The value of Scotch whisky exports last year was around £3 billion. The Scottish whisky industry is earning £125 every second. Sir James Matheson of Achany would surely have approved. As F Scott Fitzgerald may have put it, so we beat on, boats against the current, borne back ceaselessly into the past.
II
It’s a fair bet (assuming there’s any such thing – are the odds not always stacked in the bookies’ favour?) – that some SR readers have never crossed the Kessock Bridge. Certainly not between 8am and 9am, when it’s bumper to bumper southbound for a couple of miles. It used to be bumper to bumper for just a few yards, which became half a mile, then a mile. Oh, for those halcyon days when the queue was only a mile long.
February 2013 is looming. That’s when resurfacing will begin because, after 30 years, traffic has taken its toll. Actually there has never been a toll, because the Kessock Bridge was built just before bridge tolls became fashionable up north. Thirty thousand vehicles a day cross the bridge, and it feels like they all cross in the hour before 9am.
How long should it take to resurface a bridge? Probably a couple of hours on a good day, but don’t underestimate the power of Transport Scotland to get things done. Work will begin on 11 February and finish on 13 June – 16 weeks. But that’s only the half of it. They’ll repeat the process between February and June, 2014, this time for 20 weeks.
That’s nine months to resurface a bridge. In 1982 Sir Max Hastings retook the Falklands in less than a third of that time. So why is the work being split in two? Tourism, dear boy, tourism. Our Highland economy is hooked on it. Tourism is the goose that lays the golden egg. Or perhaps it’s the golden calf. Or even the Holy Grail. In any case hallowed be its name.
III
Rosie 47 in Monaco will forever live on in the Parthenon of great names. If gongs mean anything at all these days, surely the next gong – for entertainment – will go to Mr Harry Redknapp. Not only did he take on the Revenue and win, he done it in style.
In recent times we’ve had names every bit as unusual listed as the owners of large Highland estates.

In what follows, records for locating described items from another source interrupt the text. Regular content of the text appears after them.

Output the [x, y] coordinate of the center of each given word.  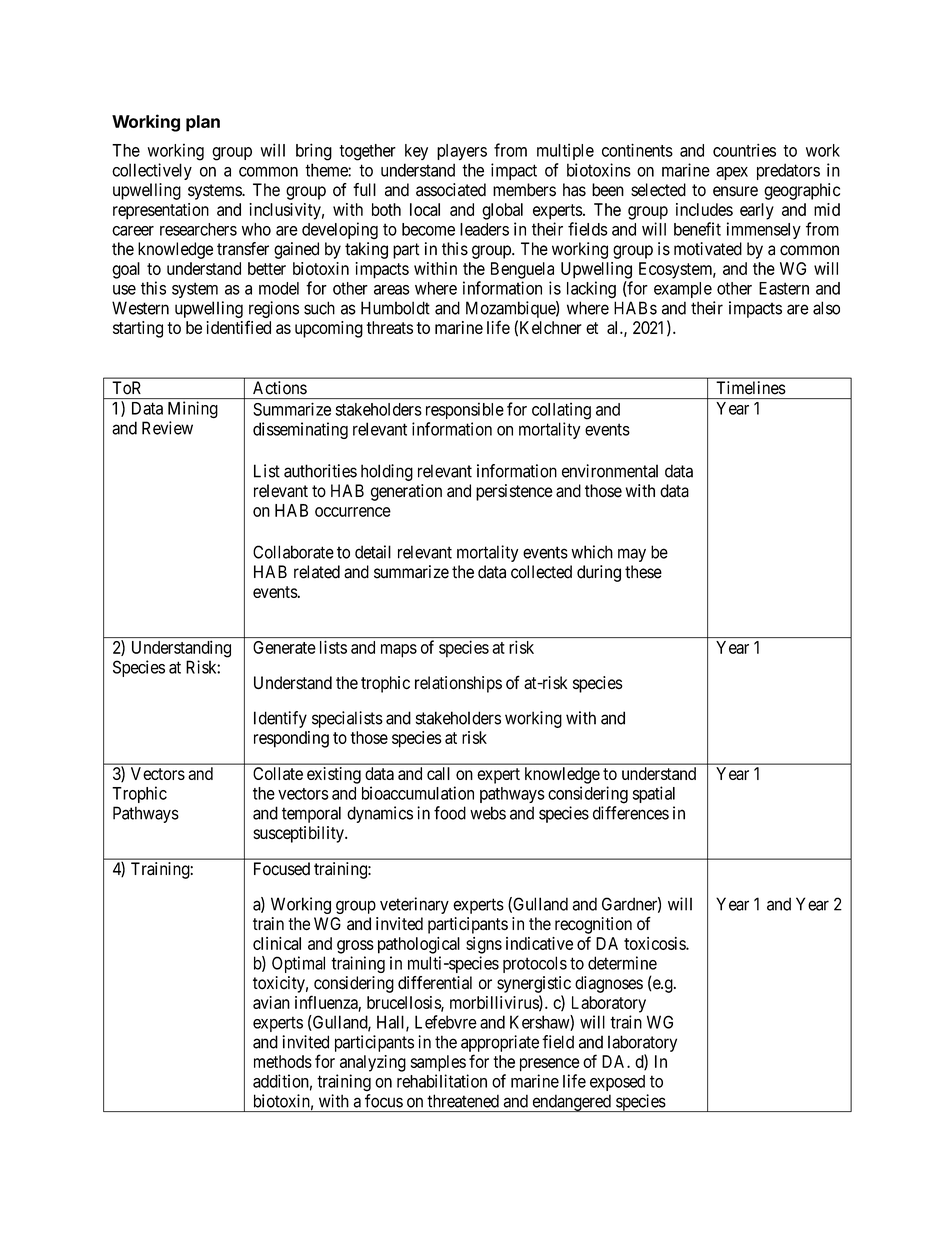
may [632, 555]
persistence [514, 492]
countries [744, 150]
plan [203, 123]
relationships [458, 684]
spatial [654, 794]
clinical [277, 943]
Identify [280, 719]
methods [283, 1061]
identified [238, 327]
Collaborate [293, 552]
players [462, 152]
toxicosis [655, 943]
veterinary [414, 905]
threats [389, 327]
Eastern [784, 288]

To name but a few – Earl of Cawdor’s Marriage Settlement Trustees; Lord Laing’s 1961 Settlement Trust; Viscount Chelsea’s Settlement Trust EFF; C Steel and Trust of Maud A Clark’s Grandchildren; M A R Cayzer Will Trust (Rossanne’s Fund).

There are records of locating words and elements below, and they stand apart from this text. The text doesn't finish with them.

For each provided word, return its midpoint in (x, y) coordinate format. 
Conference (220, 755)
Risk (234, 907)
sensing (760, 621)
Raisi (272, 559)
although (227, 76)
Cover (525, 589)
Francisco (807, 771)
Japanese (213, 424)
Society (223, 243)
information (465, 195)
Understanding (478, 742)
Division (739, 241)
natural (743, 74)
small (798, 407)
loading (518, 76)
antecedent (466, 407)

These were all of course completely above board and without stain or blemish, and all done in full consultation with the Revenue. No need to nominate any of them for a gong (for genius), for it seems a fair few of them already had a gong anyway.
Just as football clubs have to pass the ‘fit and proper persons’ test in terms of ownership, is it not time to review the criteria for ownership of vast acreages? Would a settlement, whether marriage, 1961 or EFF, pass the test? It ain’t half mysterious.